Under NCAA rules for Division I athletic programs, institutions are only permitted to grant athletes financial aid that does not exceed total cost of attendance, or else athletes become ineligible to compete. The UMass Amherst violations occurred from 2014 to 2017, when four athletes who were living in on-campus residence halls moved off campus and began to pay less for their housing, but received the same amount of aid, a report by the NCAA Division I Committee on Infractions, or COI, said. The university also continued to pay eight athletes to cover a “telecom fee” associated with on-campus residences when they were no longer living there, the report said. One athlete received both payments.
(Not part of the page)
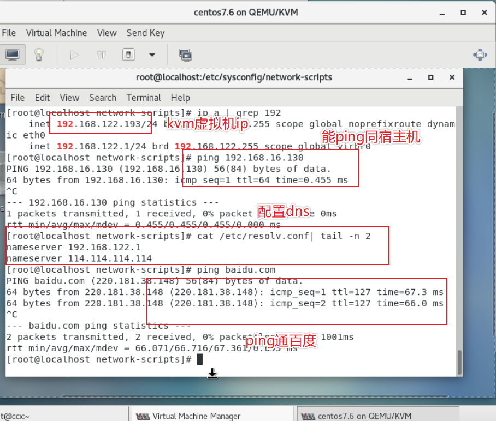Open the Send Key menu
This screenshot has width=496, height=421.
coord(145,33)
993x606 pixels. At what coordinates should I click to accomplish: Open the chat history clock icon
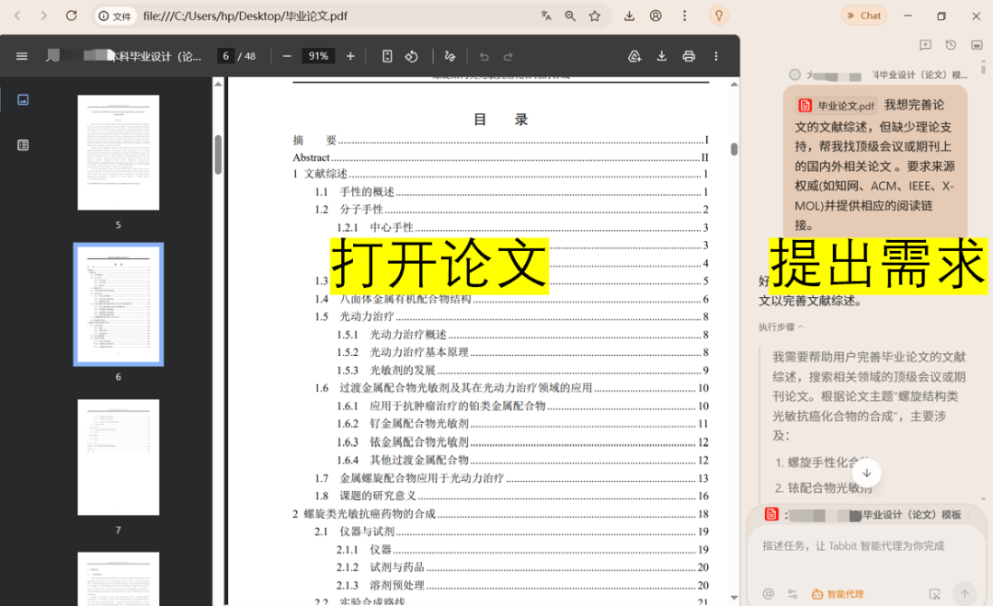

UMass Amherst overpaid the athletes $9,100 in total financial aid, and each individual athlete was paid between $135 to $3,700 over their cost of attendance, the report said. The violations mean that the 12 athletes were ineligible to compete during 186 basketball games and tennis matches, the report said. The COI panel that decided on the case described it as an administrative “mistake” in an NCAA press release, which also said that 98 percent of the time at UMass Amherst, athletes were given an accurate amount of financial aid.
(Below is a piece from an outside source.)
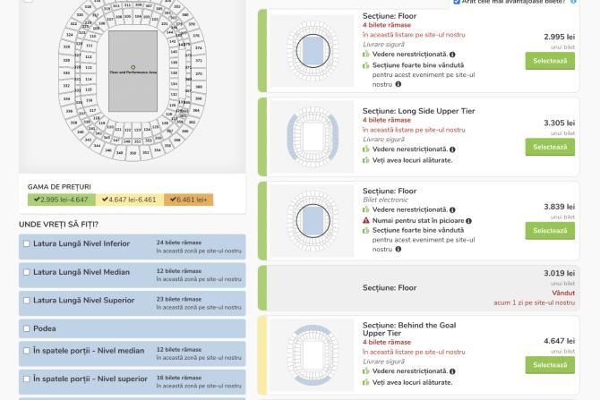
Task: Click Floor and Performance Area on stadium map
Action: [133, 72]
Regardless, UMass Amherst will be put on a two-year probation until October 2022, during which a compliance official from the athletics department and a financial aid official must attend an NCAA rules seminar. The university will also pay a self-imposed fine of $5,000, the report said. The university must also vacate victories of basketball games and tennis matches that involved the ineligible athletes over the three-year period. The violations were considered Level II, the second-highest level of infractions considered by the COI, the report said.